US politicians have been urging tech companies to weaken the security of smartphones and other products by inserting encryption backdoors that let the government access personal data.

Numerous tech companies—including Apple—have come out strongly against the idea, saying that encryption backdoors would expose the personal data of ordinary consumers, not just terrorists.

But tech company leaders aren’t all joining the fight against the deliberate weakening of encryption. AT&T CEO Randall Stephenson said this week that AT&T, Apple, and other tech companies shouldn’t have any say in the debate.

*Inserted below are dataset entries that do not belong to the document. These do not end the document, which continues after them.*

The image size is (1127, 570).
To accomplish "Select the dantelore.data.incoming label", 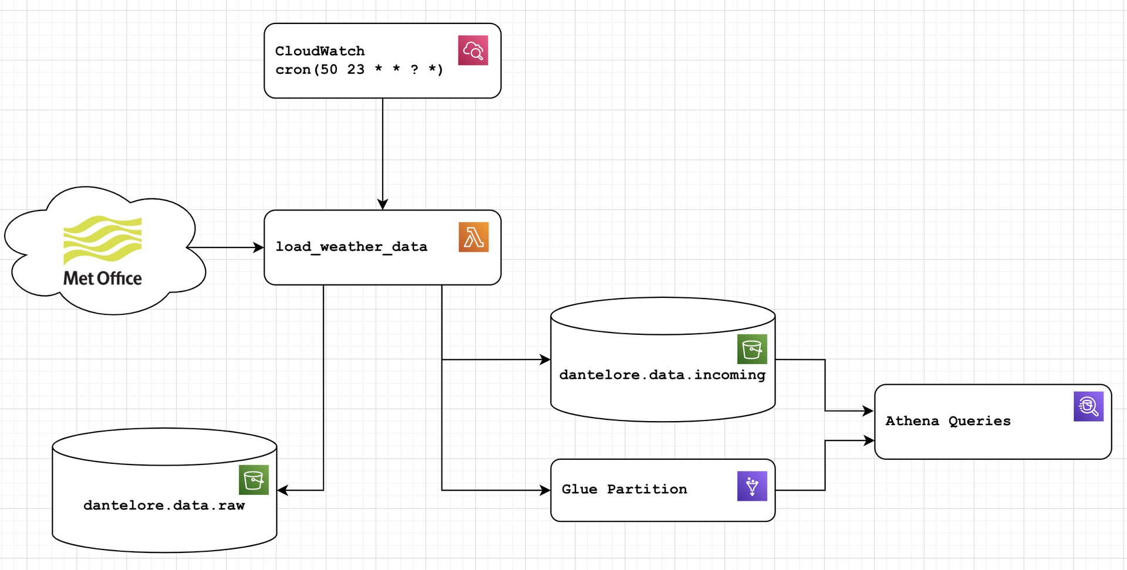I will (662, 375).
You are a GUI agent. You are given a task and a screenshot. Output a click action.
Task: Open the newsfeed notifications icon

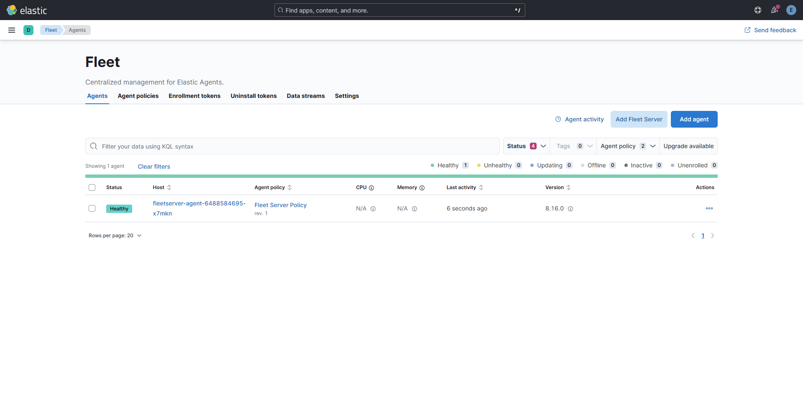775,10
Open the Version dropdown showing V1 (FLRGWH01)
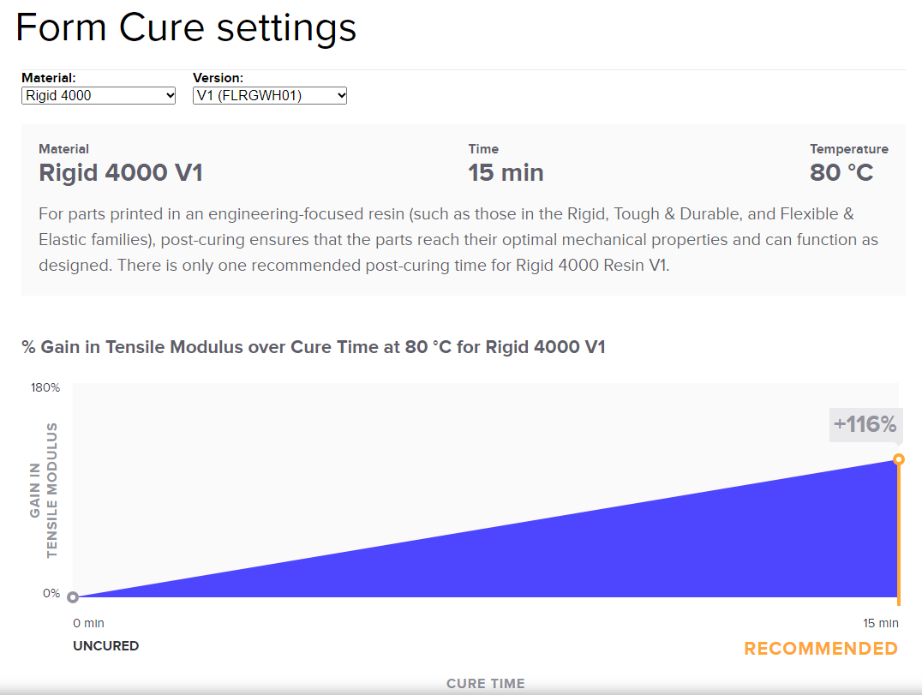Viewport: 922px width, 695px height. [x=270, y=95]
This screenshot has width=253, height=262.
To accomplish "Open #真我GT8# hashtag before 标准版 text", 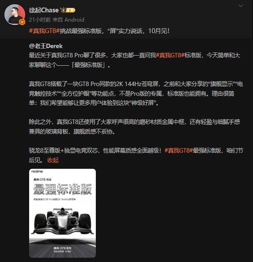I will tap(170, 55).
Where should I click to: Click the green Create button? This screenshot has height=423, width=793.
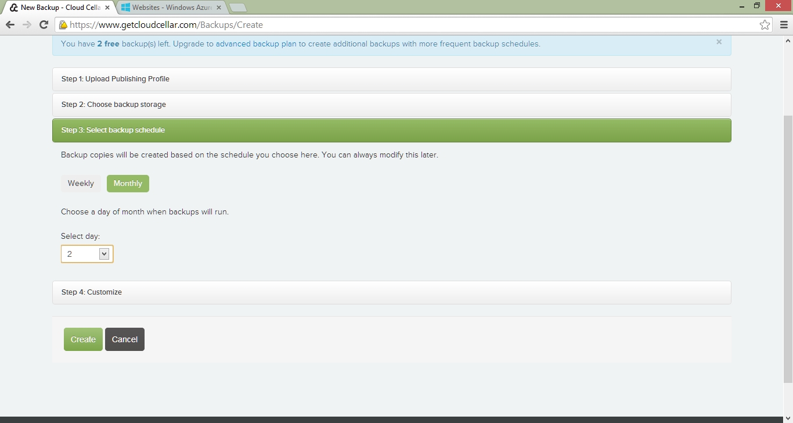click(83, 339)
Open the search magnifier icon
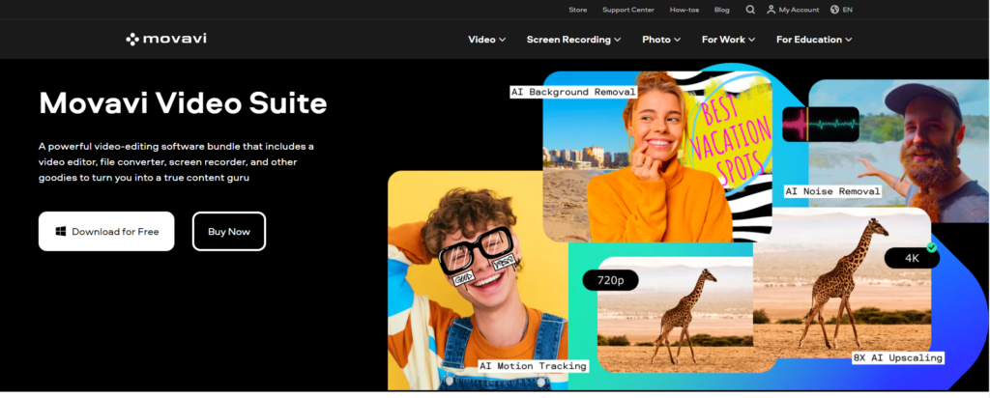This screenshot has height=398, width=990. click(x=750, y=10)
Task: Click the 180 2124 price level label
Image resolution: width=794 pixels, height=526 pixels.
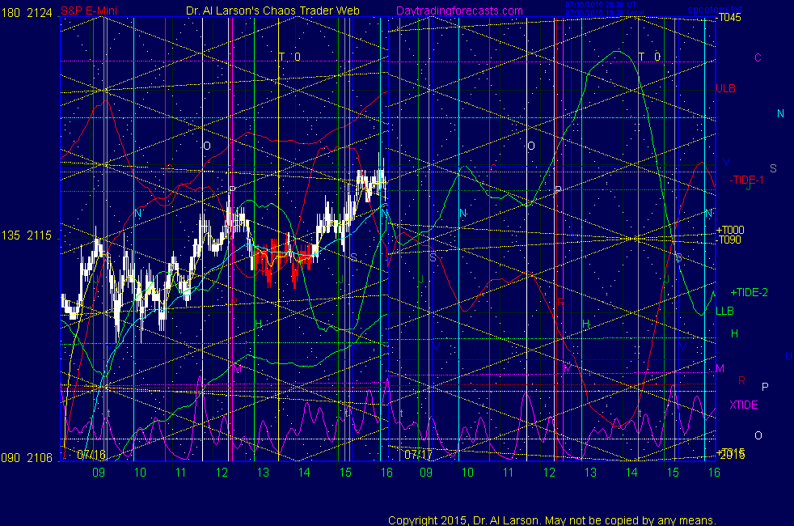Action: [27, 11]
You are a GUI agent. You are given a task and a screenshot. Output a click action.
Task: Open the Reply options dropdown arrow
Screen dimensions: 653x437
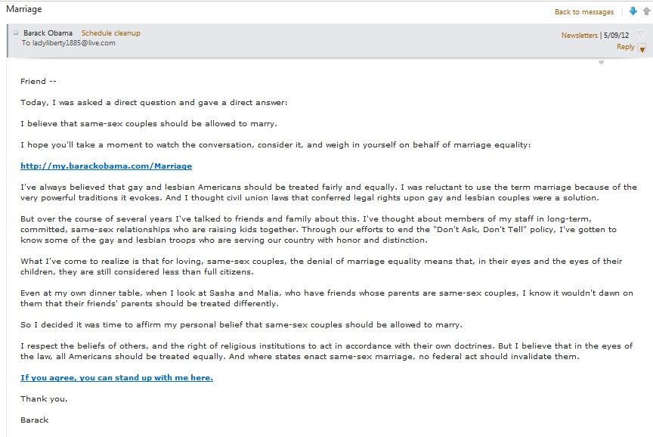pos(642,48)
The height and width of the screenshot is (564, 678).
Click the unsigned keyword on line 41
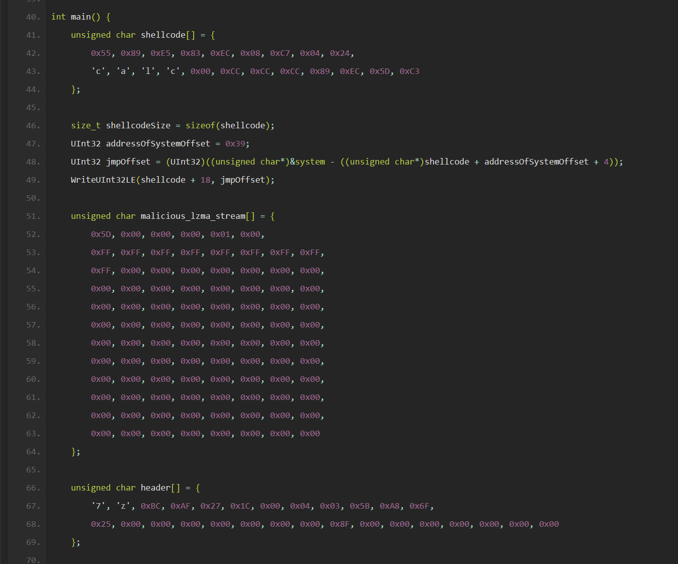point(91,35)
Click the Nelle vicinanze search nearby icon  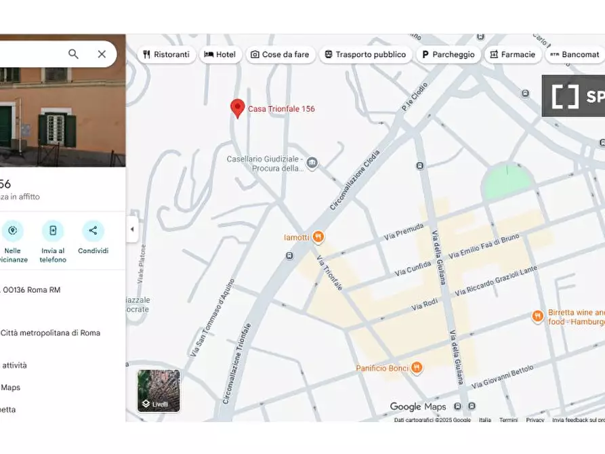point(14,230)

“I don’t think it is Silicon Valley’s decision to make about whether encryption is the right thing to do,” Stephenson said in an interview with The Wall Street Journal. “I understand [Apple CEO] Tim Cook’s decision, but I don’t think it’s his decision to make.”

AT&T has been criticized repeatedly for its cooperation with the US National Security Agency, but Stephenson says his company has been singled out unfairly.

“‘It is silliness to say there’s some kind of conspiracy between the US government and AT&T,’ he said, adding that the company turns over information only when accompanied by a warrant or court order,” the Journal reported yesterday.

While presidential candidate Hillary Clinton called for a “Manhattan-like project” to help law enforcement break into encrypted communications, Cook argues that it’s impossible to make an encryption backdoor that can be used only by law enforcement. “The reality is if you put a backdoor in, that backdoor’s for everybody, for good guys and bad guys,” Cook said last month.

Security researchers recently discovered a backdoor password in Juniper firewall code. Researchers also found a deliberately concealed backdoor in dozens of products sold by a company that supplies audio-visual and building control equipment to the US Army, White House, and other security-conscious organizations.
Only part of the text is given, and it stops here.